**REQUIRED ACTION**.
The answer consists solely of the lines running from the one with "1421x840 pixels. Task: Click" through the final line below, transcribed exactly and without any pictures.

**THE RECORDS**.

------------------------------------------------------------------------

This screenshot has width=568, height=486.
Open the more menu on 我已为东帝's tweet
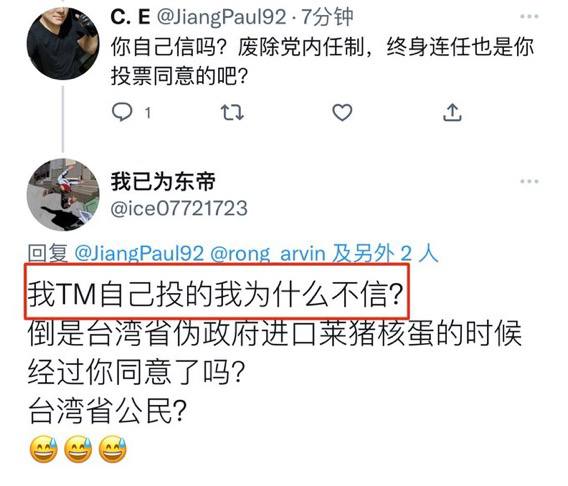click(x=529, y=181)
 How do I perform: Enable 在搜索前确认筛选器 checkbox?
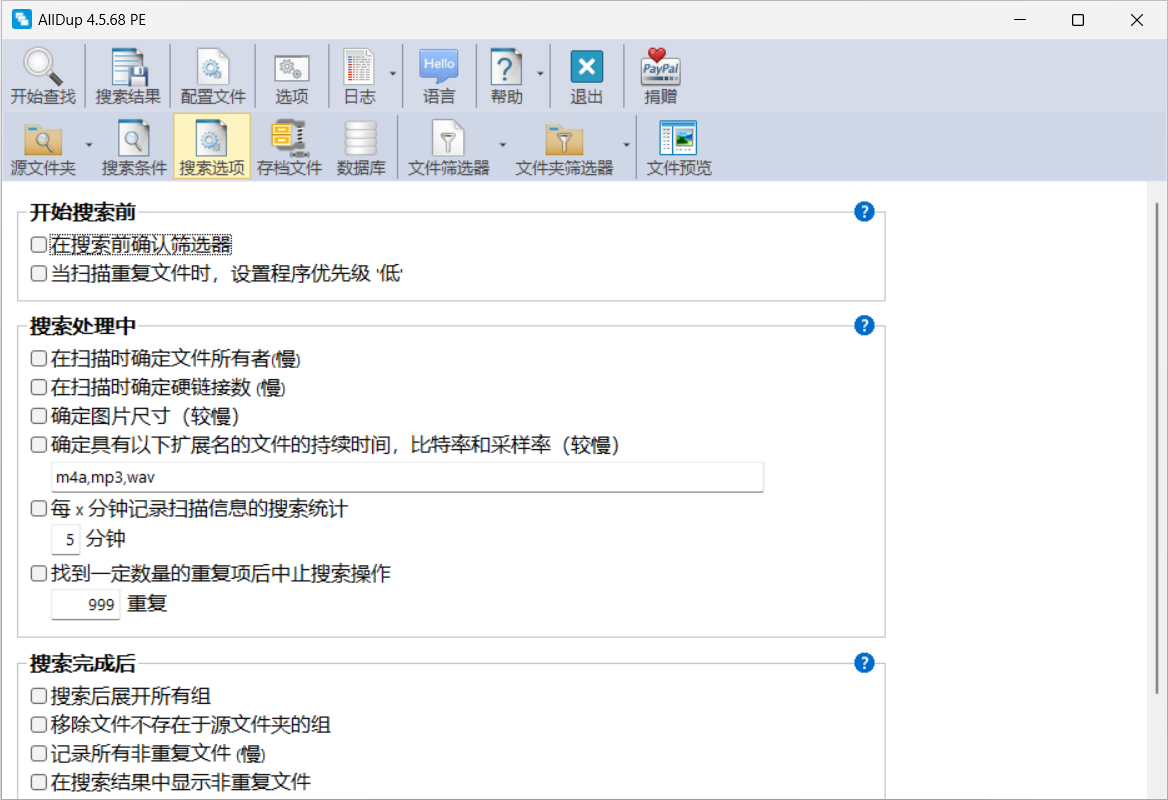coord(39,244)
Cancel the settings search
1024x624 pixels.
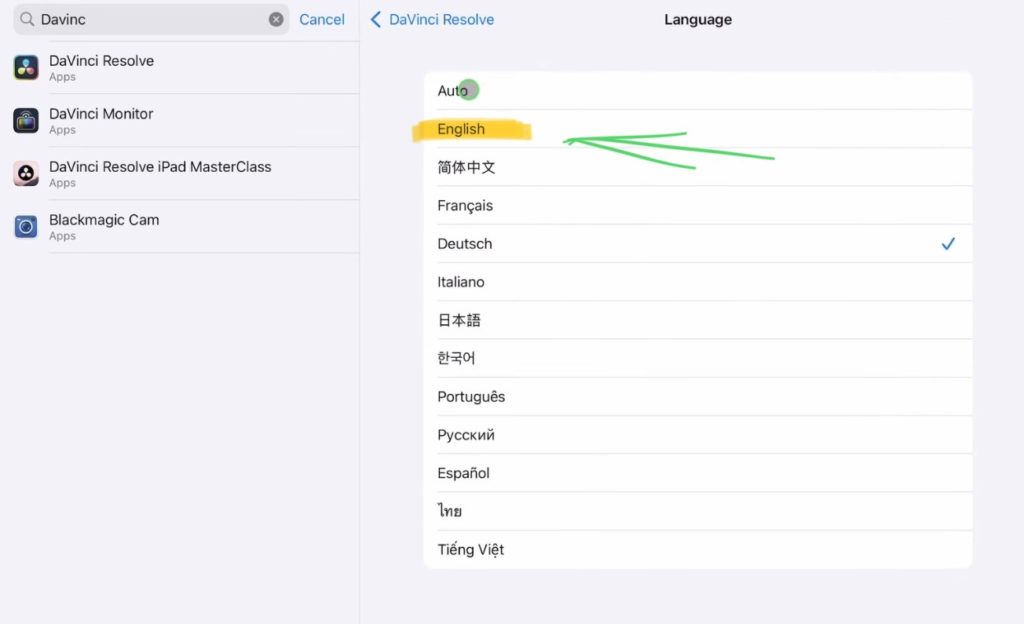tap(322, 20)
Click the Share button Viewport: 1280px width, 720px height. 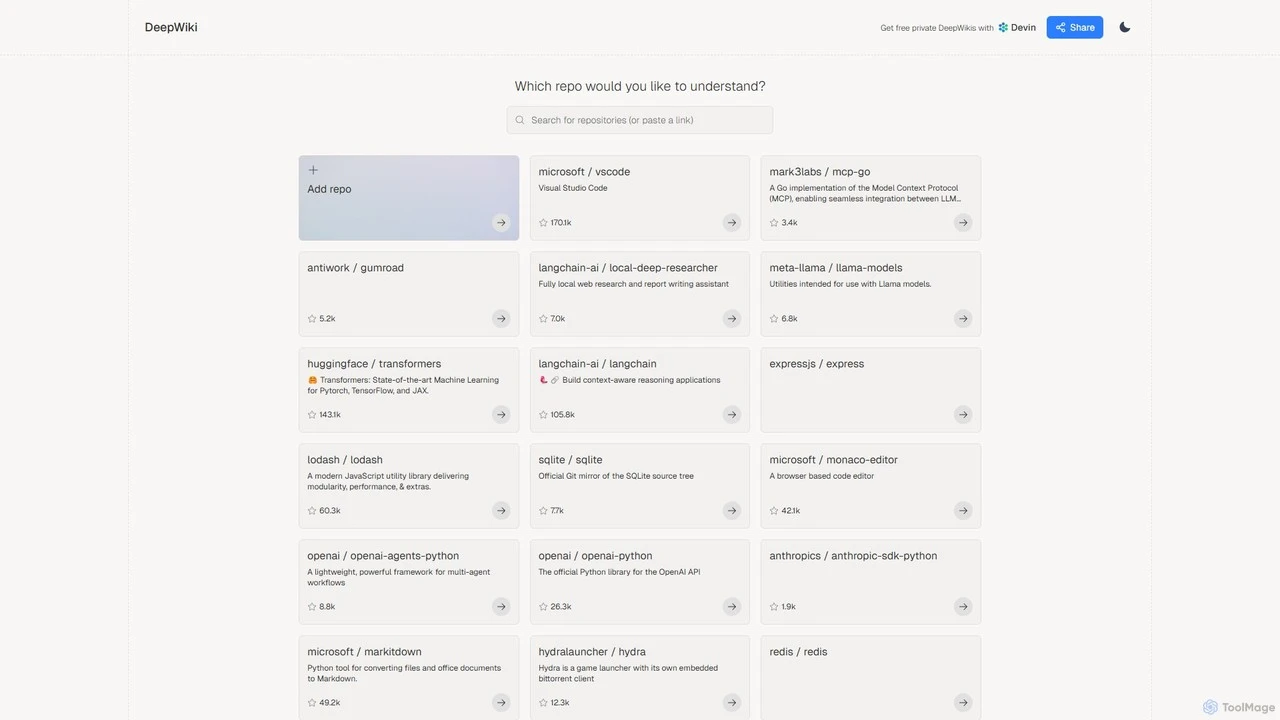pos(1075,27)
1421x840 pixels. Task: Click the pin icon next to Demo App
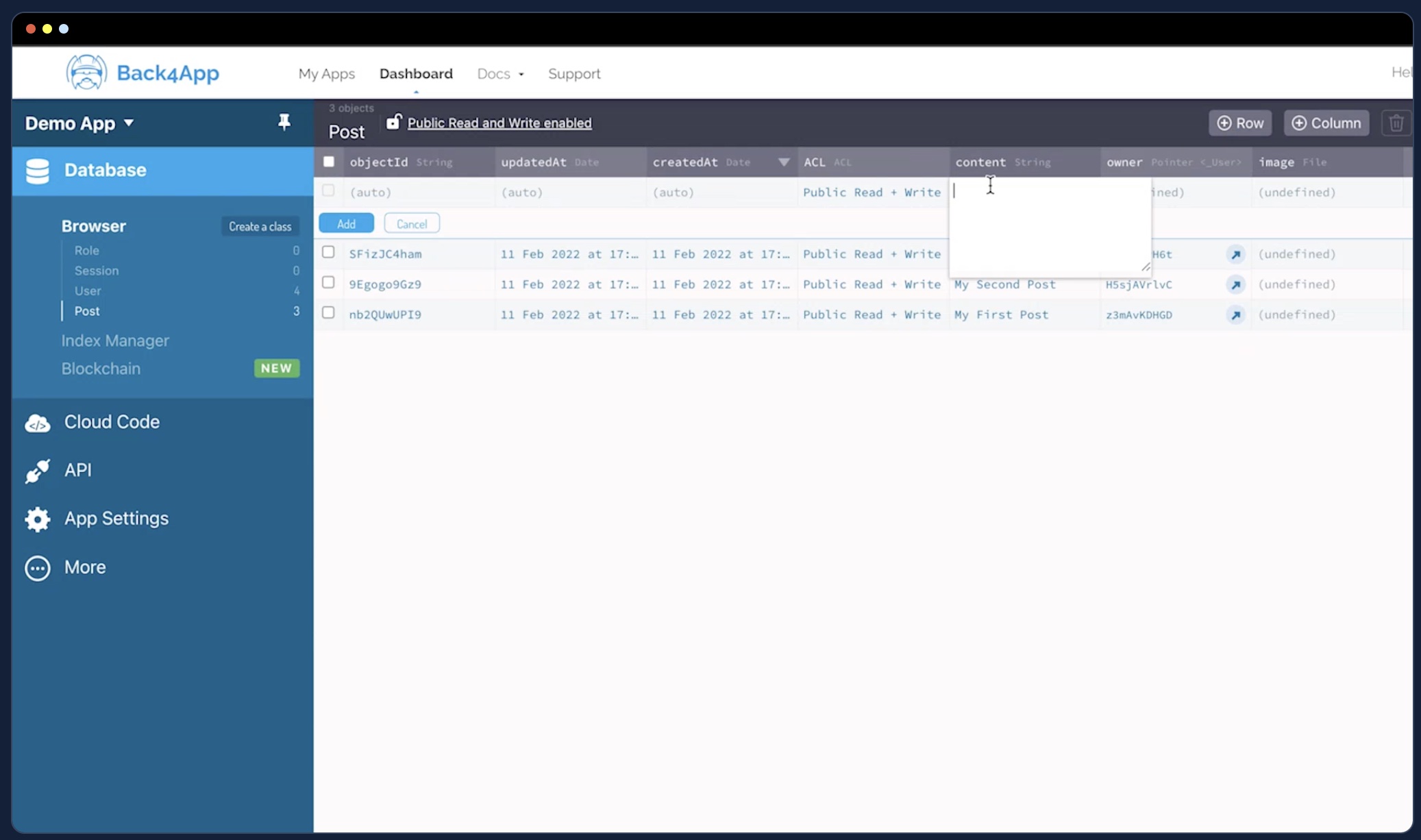284,122
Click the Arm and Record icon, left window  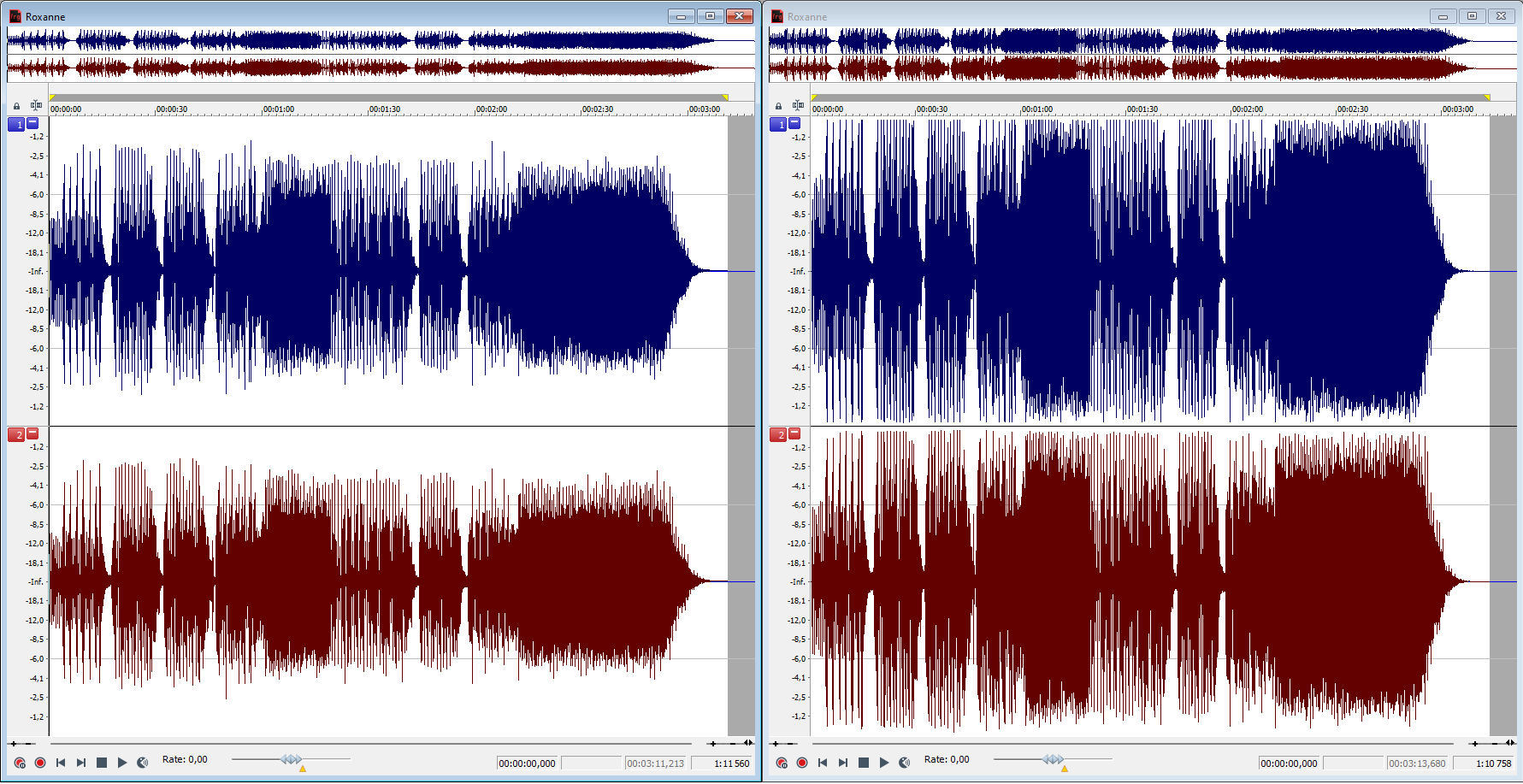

------------------------------------------------------------------------

**THE COMPLETED TASK**.
1421x840 pixels. Task: Click the pin icon next to Demo App
284,122
Click the Arm and Record icon, left window  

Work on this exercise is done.